====== Excerpt to read

You've made several good suggestions, and thanks! There are several things that may need to be improved, but my understanding of one goal here is to "not add" more topics (due to time constraints).

hoytpr commented 6 years ago

My comment wasn't meant to be final, I really think @agbeltran has a good point, as tidy data is version-controlled... right? We could always add a comment like "For information on how to maintain version control over your data, look at our lesson on 'Git'". I was hoping to get more discussion about this from @agbeltran or @ErinBecker or @fmichonneau or @cbahlai

amandawhitmire commented 6 years ago

@hoytpr this discussion reminds me of the issue you started, "Formatting examples contradict each other in 01 and 02 #227", although this is versioning and your issue is related to where to put metadata. They are both related to whether or not to use tabs in spreadsheet programs (I say no! ;-) ). Your suggestion on Mar 19 is a good one for this particular issue, and overall a clarified message on the use of tabs (for any reason) would be very helpful to learners.

hoytpr commented 6 years ago

@amandawhitmire , @agbeltran thanks very much for your excellent input. Maintainers don't merge their own PRs So If one of you has a short descriptor, link, or even just a strong opinion, put in a PR and all the maintainers (myself + @ErinBecker or @fmichonneau or @cbahlai) can work on closing this. I'd like to get as many of these issues closed as possible. My personal opinion is that all spreadsheets are essentially early versions of a future relational database. As such, having tables is good, but having tabs could cause problems.

amandawhitmire commented 6 years ago

Thanks, @hoytpr - I'm learning the processes here, so this is very helpful feedback.

Seems like if we add your comment from Mar 19 and clarify the recommendation re. use of tabs, we can close both issues. I'd be happy to take a stab and submit PRs. After that, the maintainers close the issues?

hoytpr commented 6 years ago

That's correct. So stab that PR and be proud!

hoytpr commented 5 years ago

Closing #209

============

Stated exercise 1 |
Answer these questions about the discussion thread:
(a) Which issue number does amandawhitmire say this discussion reminds her of?
(b) Besides hoytpr, which three maintainers does hoytpr name?
(c) What issue number appears in the final comment?

====== Dataset content

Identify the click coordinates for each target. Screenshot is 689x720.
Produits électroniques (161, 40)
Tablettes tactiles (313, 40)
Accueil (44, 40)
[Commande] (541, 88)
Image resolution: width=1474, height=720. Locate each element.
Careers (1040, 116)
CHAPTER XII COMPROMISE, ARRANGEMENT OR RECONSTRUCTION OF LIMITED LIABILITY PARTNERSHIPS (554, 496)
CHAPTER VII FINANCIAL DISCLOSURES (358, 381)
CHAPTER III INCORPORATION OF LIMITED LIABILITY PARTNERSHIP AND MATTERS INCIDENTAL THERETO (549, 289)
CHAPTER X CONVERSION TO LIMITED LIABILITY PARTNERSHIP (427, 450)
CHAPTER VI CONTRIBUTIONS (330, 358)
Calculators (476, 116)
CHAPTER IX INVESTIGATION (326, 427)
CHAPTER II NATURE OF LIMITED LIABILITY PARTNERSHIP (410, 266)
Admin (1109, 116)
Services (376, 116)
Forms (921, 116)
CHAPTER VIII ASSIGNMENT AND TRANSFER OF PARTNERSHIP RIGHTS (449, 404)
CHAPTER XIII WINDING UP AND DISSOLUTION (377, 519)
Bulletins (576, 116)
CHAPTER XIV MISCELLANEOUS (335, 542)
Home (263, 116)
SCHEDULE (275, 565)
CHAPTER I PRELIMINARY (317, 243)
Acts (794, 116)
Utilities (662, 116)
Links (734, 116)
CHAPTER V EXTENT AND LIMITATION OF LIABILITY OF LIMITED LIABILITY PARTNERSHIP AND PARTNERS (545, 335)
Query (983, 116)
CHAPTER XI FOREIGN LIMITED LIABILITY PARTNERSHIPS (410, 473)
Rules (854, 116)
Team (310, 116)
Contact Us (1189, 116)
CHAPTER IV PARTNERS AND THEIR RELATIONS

============

Stated exercise 2 | In the dataset rows, transcribe the lines from the one with "Accueil (44, 40)" up to and including the one with "CHAPTER V EXTENT".

Reply 1 |
(a) #227
(b) @ErinBecker, @fmichonneau and @cbahlai
(c) #209

Reply 2 |
Accueil (44, 40)
[Commande] (541, 88)
Image resolution: width=1474, height=720. Locate each element.
Careers (1040, 116)
CHAPTER XII COMPROMISE, ARRANGEMENT OR RECONSTRUCTION OF LIMITED LIABILITY PARTNERSHIPS (554, 496)
CHAPTER VII FINANCIAL DISCLOSURES (358, 381)
CHAPTER III INCORPORATION OF LIMITED LIABILITY PARTNERSHIP AND MATTERS INCIDENTAL THERETO (549, 289)
CHAPTER X CONVERSION TO LIMITED LIABILITY PARTNERSHIP (427, 450)
CHAPTER VI CONTRIBUTIONS (330, 358)
Calculators (476, 116)
CHAPTER IX INVESTIGATION (326, 427)
CHAPTER II NATURE OF LIMITED LIABILITY PARTNERSHIP (410, 266)
Admin (1109, 116)
Services (376, 116)
Forms (921, 116)
CHAPTER VIII ASSIGNMENT AND TRANSFER OF PARTNERSHIP RIGHTS (449, 404)
CHAPTER XIII WINDING UP AND DISSOLUTION (377, 519)
Bulletins (576, 116)
CHAPTER XIV MISCELLANEOUS (335, 542)
Home (263, 116)
SCHEDULE (275, 565)
CHAPTER I PRELIMINARY (317, 243)
Acts (794, 116)
Utilities (662, 116)
Links (734, 116)
CHAPTER V EXTENT AND LIMITATION OF LIABILITY OF LIMITED LIABILITY PARTNERSHIP AND PARTNERS (545, 335)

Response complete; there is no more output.